The Social Dilemma, a docudrama that debuted on Netflix on Thursday, tries to highlight the threat from social media in the same way Al Gore’s An Inconvenient Truth documentary sounded the alarm on how humanity was accelerating climate change.
Its director Jeff Orlowski is a big fan of the Gore movie and has tackled climate change himself in earlier documentaries Chasing Ice and Chasing Coral. He was inspired to look at social media after a conversation with a friend from college, Tristan Harris, who as president of the Center for Humane Technology features in the film, along with other Silicon Valley luminaries. All have ethical concerns about what they have created.
“He helped me realise there’s an existential threat [from technology],” Mr Orlowski says in a Financial Times interview “This is the climate change of culture that’s happening visibly through our devices. It was a huge lightbulb moment for me.”

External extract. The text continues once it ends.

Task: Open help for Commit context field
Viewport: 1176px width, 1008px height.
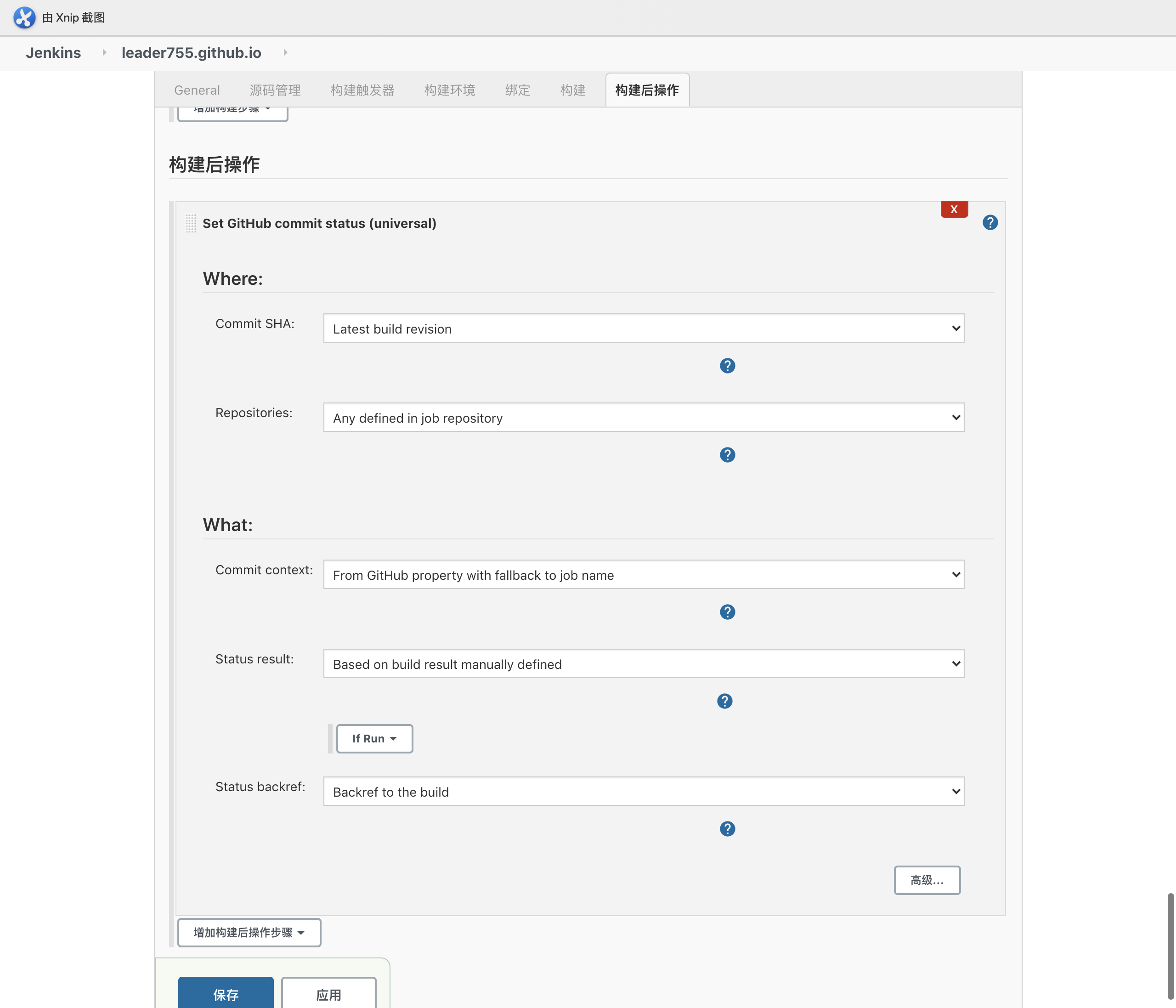Action: click(727, 612)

He seems to have gained real insights into how Facebook and others have reeled in the young and the vulnerable with engagement tricks and by profiling them — techniques that are revealed in the acted-out parts where a family’s use of social media is shown. “How are Facebook and Google worth so much? There’s this saying, ‘If you’re not paying for the product, you are the product,’” he says.
The advice doled out over the end-credits is turn off all notifications on your phone, never click on recommended content and always fact-check before sharing. The FT’s film review advice is that this is flawed (there is no right of reply for Big Tech) but essential viewing. The world may not end with a bang, but a selfie.

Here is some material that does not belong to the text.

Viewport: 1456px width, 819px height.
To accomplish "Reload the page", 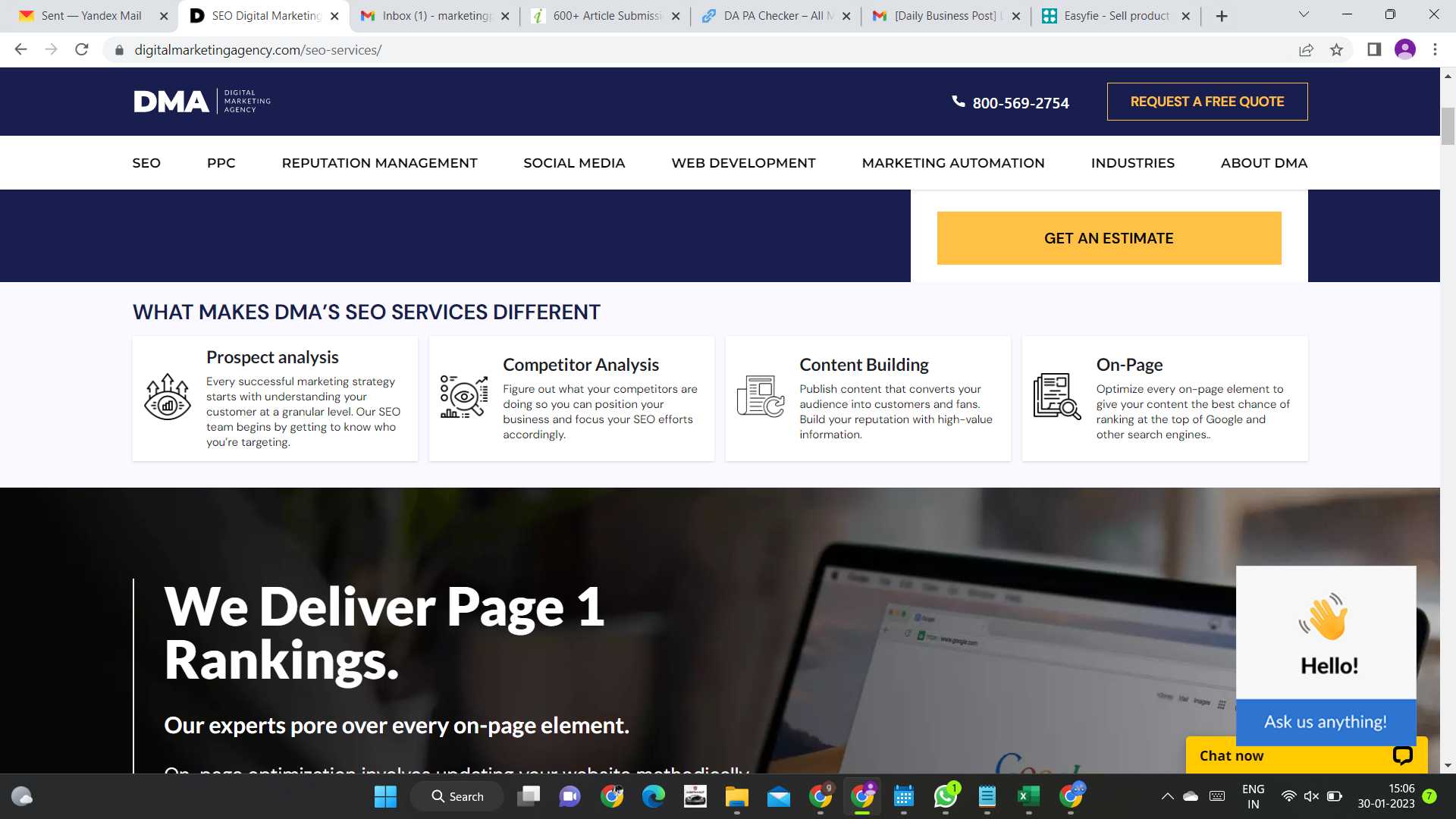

Social media has been a breeding ground for conspiracy theorists and Ed Luce’s latest column on QAnon is essential reading. The FBI has concluded that the movement that fears the influence of a “deep state” has all the ingredients of a domestic terror threat. If President Trump loses November’s election, the defeat of a “righteous sword against evil” could lead to an ugly aftermath.

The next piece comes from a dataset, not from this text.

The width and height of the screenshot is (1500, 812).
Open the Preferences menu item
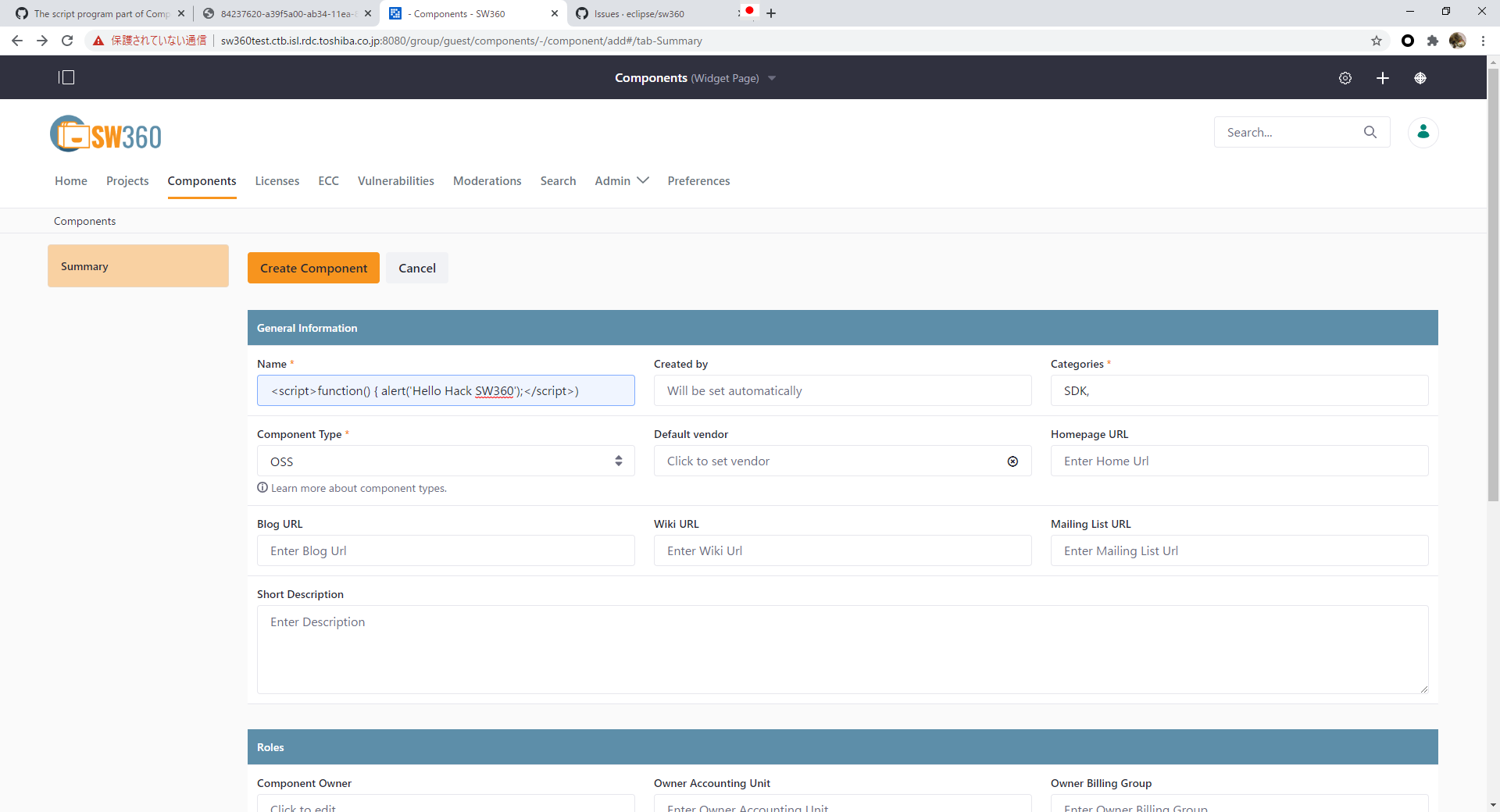(698, 180)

The Internet of (Five) Things
1. Reliance all the rage again
Middle Eastern sovereign wealth funds, including the Abu Dhabi Investment Authority and Saudi Arabia’s Public Investment Fund, are in talks to buy a stake in the retail arm of Mukesh Ambani’s Indian empire. The Indian billionaire is also reportedly in talks to sell a roughly $20bn stake to Amazon, and private equity group KKR is also showing interest. Facebook led the pack with a $5.7bn investment in the Reliance Jio digital business earlier this year.
2. SoftBank whale and smaller fish fry options
SoftBank caused a splash when it emerged as the “Nasdaq whale” that had placed big options bets linked to US tech stocks, but some analysts suspect the overall market impact may be less than that of a massive shoal of much smaller but frenzied fish — retail investors, our markets team reports.
3. Debt-shaming practices exposed over fintech loans
Debt-shaming tactics have been used by collection agencies working in Kenya on behalf of Branch, a Silicon Valley-based personal credit start-up. Branch insists it won’t ever “shame, share contacts or add calendar reminders for loan repayment purposes”.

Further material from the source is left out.